Giovedì 11 giugno, alle ore 20.00 presso lo stadio delle Tre Fontane a Roma, nell’ambito dell’VIII congresso nazionale della Uila, si svolgerà “In Campo per il lavoro”, una partita di calcio tra l’Asfa-Uila, squadra di Viterbo composta da braccianti agricoli immigrati e una compagine di iscritti e dirigenti della Uila.
L’iniziativa, fortemente voluta dalla segretaria generale della Uila Enrica Mammucari, intende veicolare attraverso il valore dello sport, un messaggio di inclusione, valorizzazione del lavoro e rispetto sociale, oltreché di denuncia del caporalato e dello sfruttamento delle persone in agricoltura. All’evento parteciperà il ministro per lo sport e i giovani Andrea Abodi e, in veste di testimonial, Giuseppe Dossena, campione del Mondo di calcio nel 1982.
L’Asfa-Uila nasce nel luglio 2024 dall’iniziativa di un gruppo di braccianti e lavoratori immigrati provenienti dall’Africa con una passione comune, il gioco del calcio.

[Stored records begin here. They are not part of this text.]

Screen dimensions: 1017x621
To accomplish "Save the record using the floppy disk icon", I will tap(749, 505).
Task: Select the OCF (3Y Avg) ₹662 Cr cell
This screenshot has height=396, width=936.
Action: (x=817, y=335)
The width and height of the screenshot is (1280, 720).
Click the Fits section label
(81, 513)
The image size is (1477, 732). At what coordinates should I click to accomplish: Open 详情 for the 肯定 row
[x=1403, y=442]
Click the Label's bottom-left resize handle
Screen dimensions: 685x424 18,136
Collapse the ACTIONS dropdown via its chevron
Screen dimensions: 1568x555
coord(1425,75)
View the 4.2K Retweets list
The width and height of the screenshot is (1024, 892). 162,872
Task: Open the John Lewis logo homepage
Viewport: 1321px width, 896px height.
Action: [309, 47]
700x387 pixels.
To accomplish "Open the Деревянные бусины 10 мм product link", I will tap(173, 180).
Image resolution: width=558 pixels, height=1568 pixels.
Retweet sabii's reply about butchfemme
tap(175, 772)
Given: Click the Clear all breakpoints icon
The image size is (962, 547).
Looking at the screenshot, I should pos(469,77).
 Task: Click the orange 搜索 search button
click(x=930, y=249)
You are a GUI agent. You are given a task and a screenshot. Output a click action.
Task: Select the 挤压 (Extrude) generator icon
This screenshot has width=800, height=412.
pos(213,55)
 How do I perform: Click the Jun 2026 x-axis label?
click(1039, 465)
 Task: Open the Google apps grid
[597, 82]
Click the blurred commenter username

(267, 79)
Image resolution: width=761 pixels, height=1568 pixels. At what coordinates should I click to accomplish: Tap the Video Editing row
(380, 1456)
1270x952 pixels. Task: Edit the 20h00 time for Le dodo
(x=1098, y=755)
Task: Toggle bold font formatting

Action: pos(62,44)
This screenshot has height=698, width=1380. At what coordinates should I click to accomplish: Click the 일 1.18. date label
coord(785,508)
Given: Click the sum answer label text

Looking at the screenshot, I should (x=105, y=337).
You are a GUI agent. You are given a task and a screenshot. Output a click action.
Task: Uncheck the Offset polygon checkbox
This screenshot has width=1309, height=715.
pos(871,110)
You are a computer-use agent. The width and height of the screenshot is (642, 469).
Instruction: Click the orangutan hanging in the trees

Il campo dove erano soliti giocare non era più disponibile e i lavoratori si rivolgono alla lega comunale Uila di Viterbo, dove trovano Antonio Biagioli
(segretario generale) e Daniele Camilli (segretario organizzativo) che, subito, si danno da fare. Trovato un nuovo campo dove potersi allenare, tutti insieme decidono di dar vita all’Associazione sportiva football africani (Asfa-Uila). L’intenzione comune e lo spirito dell’iniziativa è “dare un calcio” allo sfruttamento del lavoro. “L’Asfa” spiega Biagioli “è una squadra che si fonda sui valori costituzionali e sindacali di democrazia e partecipazione. Chi farà il tifo per l’Asfa, tiferà per i diritti dei braccianti e di tutti i lavoratori, tiferà per la democrazia e la Costituzione. E ogni goal, ogni partita, sarà in nome di tutto questo”.
Nel primo anno, l’Asfa-Uila ha disputato partite amichevoli solidali contro squadre locali. Poi, a settembre 2025 è arrivata la scelta ambiziosa: iscriversi al campionato dilettanti di terza categoria della Federazione italiana gioco calcio (Figc), sotto i colori della società Barco Murialdina, un’associazione sportiva dilettantistica con sede alle porte di Viterbo. “Abbiamo raggiunto un obiettivo importante che ci rende orgogliosi” spiega Camilli “la lotta contro lo sfruttamento dei braccianti e contro il caporalato è approdata a una competizione ufficiale”.

Un campionato lungo e faticoso che obbliga i giocatori a conciliare, non senza difficoltà, allenamenti e partite con il lavoro. “Io sono nella squadra dall’inizio” racconta Moussa Diomande, un ragazzo ivoriano arrivato in Europa nel 2017 e che, dopo aver trascorso diversi anni in Francia, si è trasferito a Viterbo “Quando giocavamo solo partite amichevoli, una volta al mese, eravamo in tanti. Quest’anno, con il campionato e una partita a settimana, molti giocatori non vengono più, c’è chi è tornato al Paese e chi lavora nei campi e non riesce a combinare i turni o è troppo stanco. Tra noi ci sono giocatori davvero bravi e se la rosa fosse al completo saremmo primi in classifica senza problemi!”
Non importa vincere o perdere. Ne è convinto Diallo Amadou Dioulde, un ragazzo guineano di 27 anni, portiere dell’Asfa-Uila “oggi abbiamo fatto una bella partita, abbiamo avuto un po’ di sfortuna con il rigore, però va beh è andata così, faremo sicuramente meglio la prossima volta”. La partita è finita con un pareggio ma i giocatori appaiono tutti comunque felici. Ibrahim Sako, l’unico indisponibile per infortunio esclama: “sono felicissimo per i miei amici, alla fine questa squadra è come una famiglia”.